### TASK DIRECTIONS:
An exact printout of all the entries is required.

##########

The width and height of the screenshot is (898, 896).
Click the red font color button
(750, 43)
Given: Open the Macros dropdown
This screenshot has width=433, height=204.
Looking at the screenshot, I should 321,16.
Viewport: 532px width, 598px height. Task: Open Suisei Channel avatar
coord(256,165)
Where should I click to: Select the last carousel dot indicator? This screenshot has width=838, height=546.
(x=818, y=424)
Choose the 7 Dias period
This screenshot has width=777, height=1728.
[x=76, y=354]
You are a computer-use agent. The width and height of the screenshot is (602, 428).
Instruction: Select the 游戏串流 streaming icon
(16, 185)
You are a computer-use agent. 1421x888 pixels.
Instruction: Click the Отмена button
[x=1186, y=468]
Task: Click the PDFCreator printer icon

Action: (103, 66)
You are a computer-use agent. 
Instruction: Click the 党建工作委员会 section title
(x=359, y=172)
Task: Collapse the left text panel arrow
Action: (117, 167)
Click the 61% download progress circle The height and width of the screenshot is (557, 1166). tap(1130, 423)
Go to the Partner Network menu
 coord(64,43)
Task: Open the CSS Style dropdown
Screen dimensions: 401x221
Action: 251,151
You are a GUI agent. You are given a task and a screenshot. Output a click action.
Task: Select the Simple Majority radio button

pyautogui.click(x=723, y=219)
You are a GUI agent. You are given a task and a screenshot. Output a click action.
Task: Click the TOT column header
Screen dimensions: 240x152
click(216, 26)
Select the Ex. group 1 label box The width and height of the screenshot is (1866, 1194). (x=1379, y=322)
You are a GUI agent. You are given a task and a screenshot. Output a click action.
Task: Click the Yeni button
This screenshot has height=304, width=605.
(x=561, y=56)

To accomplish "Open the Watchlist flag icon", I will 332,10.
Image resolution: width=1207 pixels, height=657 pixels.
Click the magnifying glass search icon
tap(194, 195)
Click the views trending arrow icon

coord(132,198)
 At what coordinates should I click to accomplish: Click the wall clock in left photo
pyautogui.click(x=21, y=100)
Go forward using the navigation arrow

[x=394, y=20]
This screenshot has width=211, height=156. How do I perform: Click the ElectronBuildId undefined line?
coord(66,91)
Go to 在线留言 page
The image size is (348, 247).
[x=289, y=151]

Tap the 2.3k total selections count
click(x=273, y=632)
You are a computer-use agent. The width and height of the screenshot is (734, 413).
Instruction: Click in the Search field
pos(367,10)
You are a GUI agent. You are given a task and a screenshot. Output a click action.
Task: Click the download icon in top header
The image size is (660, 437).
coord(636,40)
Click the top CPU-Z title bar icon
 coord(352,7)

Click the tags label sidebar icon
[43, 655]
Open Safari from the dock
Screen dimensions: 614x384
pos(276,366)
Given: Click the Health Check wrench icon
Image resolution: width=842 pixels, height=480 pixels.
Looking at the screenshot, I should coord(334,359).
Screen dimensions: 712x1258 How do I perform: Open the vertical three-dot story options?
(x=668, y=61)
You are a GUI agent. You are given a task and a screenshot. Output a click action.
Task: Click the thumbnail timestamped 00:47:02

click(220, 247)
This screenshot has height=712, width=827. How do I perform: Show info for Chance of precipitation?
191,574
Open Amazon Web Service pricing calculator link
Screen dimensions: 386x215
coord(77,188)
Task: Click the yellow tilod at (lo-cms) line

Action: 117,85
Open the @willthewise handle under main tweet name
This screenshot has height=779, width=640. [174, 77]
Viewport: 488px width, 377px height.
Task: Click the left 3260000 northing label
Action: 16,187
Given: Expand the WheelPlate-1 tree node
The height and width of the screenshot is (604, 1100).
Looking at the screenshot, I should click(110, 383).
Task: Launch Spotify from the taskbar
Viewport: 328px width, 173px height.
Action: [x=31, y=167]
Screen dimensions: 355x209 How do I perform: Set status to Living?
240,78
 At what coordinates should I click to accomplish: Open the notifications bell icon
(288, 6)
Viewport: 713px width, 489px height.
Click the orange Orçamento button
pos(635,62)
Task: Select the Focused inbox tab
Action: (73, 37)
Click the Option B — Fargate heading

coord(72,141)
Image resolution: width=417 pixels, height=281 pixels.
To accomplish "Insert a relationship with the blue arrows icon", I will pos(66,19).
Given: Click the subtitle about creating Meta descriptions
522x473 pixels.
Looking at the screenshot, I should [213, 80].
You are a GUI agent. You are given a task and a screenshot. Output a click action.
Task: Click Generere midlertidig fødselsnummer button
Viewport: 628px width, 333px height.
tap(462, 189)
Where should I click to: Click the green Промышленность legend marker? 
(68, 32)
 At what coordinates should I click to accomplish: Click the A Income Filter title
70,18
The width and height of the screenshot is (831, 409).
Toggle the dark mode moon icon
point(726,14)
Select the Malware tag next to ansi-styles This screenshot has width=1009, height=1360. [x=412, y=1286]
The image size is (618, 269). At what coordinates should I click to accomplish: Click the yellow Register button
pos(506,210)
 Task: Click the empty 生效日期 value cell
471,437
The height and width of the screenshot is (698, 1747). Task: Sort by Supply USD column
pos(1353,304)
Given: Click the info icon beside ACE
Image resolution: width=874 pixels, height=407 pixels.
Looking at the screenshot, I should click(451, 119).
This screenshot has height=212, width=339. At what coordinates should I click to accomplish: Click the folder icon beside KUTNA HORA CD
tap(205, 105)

##########

### YOUR RESPONSE:
The width and height of the screenshot is (898, 896).
Click the red font color button
(750, 43)
Given: Open the Macros dropdown
This screenshot has width=433, height=204.
Looking at the screenshot, I should 321,16.
Viewport: 532px width, 598px height. Task: Open Suisei Channel avatar
coord(256,165)
Where should I click to: Select the last carousel dot indicator? This screenshot has width=838, height=546.
(x=818, y=424)
Choose the 7 Dias period
This screenshot has width=777, height=1728.
[x=76, y=354]
You are a computer-use agent. The width and height of the screenshot is (602, 428).
Instruction: Select the 游戏串流 streaming icon
(16, 185)
You are a computer-use agent. 1421x888 pixels.
Instruction: Click the Отмена button
[x=1186, y=468]
Task: Click the PDFCreator printer icon

Action: (103, 66)
You are a computer-use agent. 
Instruction: Click the 党建工作委员会 section title
(x=359, y=172)
Task: Collapse the left text panel arrow
Action: (117, 167)
Click the 61% download progress circle The height and width of the screenshot is (557, 1166). tap(1130, 423)
Go to the Partner Network menu
 coord(64,43)
Task: Open the CSS Style dropdown
Screen dimensions: 401x221
Action: 251,151
You are a GUI agent. You are given a task and a screenshot. Output a click action.
Task: Select the Simple Majority radio button

pyautogui.click(x=723, y=219)
You are a GUI agent. You are given a task and a screenshot. Output a click action.
Task: Click the TOT column header
Screen dimensions: 240x152
click(216, 26)
Select the Ex. group 1 label box The width and height of the screenshot is (1866, 1194). (x=1379, y=322)
You are a GUI agent. You are given a task and a screenshot. Output a click action.
Task: Click the Yeni button
This screenshot has height=304, width=605.
(x=561, y=56)

To accomplish "Open the Watchlist flag icon", I will 332,10.
Image resolution: width=1207 pixels, height=657 pixels.
Click the magnifying glass search icon
tap(194, 195)
Click the views trending arrow icon

coord(132,198)
 At what coordinates should I click to accomplish: Click the wall clock in left photo
pyautogui.click(x=21, y=100)
Go forward using the navigation arrow

[x=394, y=20]
This screenshot has width=211, height=156. How do I perform: Click the ElectronBuildId undefined line?
coord(66,91)
Go to 在线留言 page
The image size is (348, 247).
[x=289, y=151]

Tap the 2.3k total selections count
click(x=273, y=632)
You are a computer-use agent. The width and height of the screenshot is (734, 413).
Instruction: Click in the Search field
pos(367,10)
You are a GUI agent. You are given a task and a screenshot. Output a click action.
Task: Click the download icon in top header
The image size is (660, 437).
coord(636,40)
Click the top CPU-Z title bar icon
 coord(352,7)

Click the tags label sidebar icon
[43, 655]
Open Safari from the dock
Screen dimensions: 614x384
pos(276,366)
Given: Click the Health Check wrench icon
Image resolution: width=842 pixels, height=480 pixels.
Looking at the screenshot, I should coord(334,359).
Screen dimensions: 712x1258 How do I perform: Open the vertical three-dot story options?
(x=668, y=61)
You are a GUI agent. You are given a task and a screenshot. Output a click action.
Task: Click the thumbnail timestamped 00:47:02

click(220, 247)
This screenshot has height=712, width=827. How do I perform: Show info for Chance of precipitation?
191,574
Open Amazon Web Service pricing calculator link
Screen dimensions: 386x215
coord(77,188)
Task: Click the yellow tilod at (lo-cms) line

Action: 117,85
Open the @willthewise handle under main tweet name
This screenshot has height=779, width=640. [174, 77]
Viewport: 488px width, 377px height.
Task: Click the left 3260000 northing label
Action: 16,187
Given: Expand the WheelPlate-1 tree node
The height and width of the screenshot is (604, 1100).
Looking at the screenshot, I should click(110, 383).
Task: Launch Spotify from the taskbar
Viewport: 328px width, 173px height.
Action: [x=31, y=167]
Screen dimensions: 355x209 How do I perform: Set status to Living?
240,78
 At what coordinates should I click to accomplish: Open the notifications bell icon
(288, 6)
Viewport: 713px width, 489px height.
Click the orange Orçamento button
pos(635,62)
Task: Select the Focused inbox tab
Action: (73, 37)
Click the Option B — Fargate heading

coord(72,141)
Image resolution: width=417 pixels, height=281 pixels.
To accomplish "Insert a relationship with the blue arrows icon", I will pos(66,19).
Given: Click the subtitle about creating Meta descriptions
522x473 pixels.
Looking at the screenshot, I should [213, 80].
You are a GUI agent. You are given a task and a screenshot. Output a click action.
Task: Click Generere midlertidig fødselsnummer button
Viewport: 628px width, 333px height.
tap(462, 189)
Where should I click to: Click the green Промышленность legend marker? 
(68, 32)
 At what coordinates should I click to accomplish: Click the A Income Filter title
70,18
The width and height of the screenshot is (831, 409).
Toggle the dark mode moon icon
point(726,14)
Select the Malware tag next to ansi-styles This screenshot has width=1009, height=1360. [x=412, y=1286]
The image size is (618, 269). At what coordinates should I click to accomplish: Click the yellow Register button
pos(506,210)
 Task: Click the empty 生效日期 value cell
471,437
The height and width of the screenshot is (698, 1747). Task: Sort by Supply USD column
pos(1353,304)
Given: Click the info icon beside ACE
Image resolution: width=874 pixels, height=407 pixels.
Looking at the screenshot, I should click(451, 119).
This screenshot has height=212, width=339. At what coordinates should I click to accomplish: Click the folder icon beside KUTNA HORA CD
tap(205, 105)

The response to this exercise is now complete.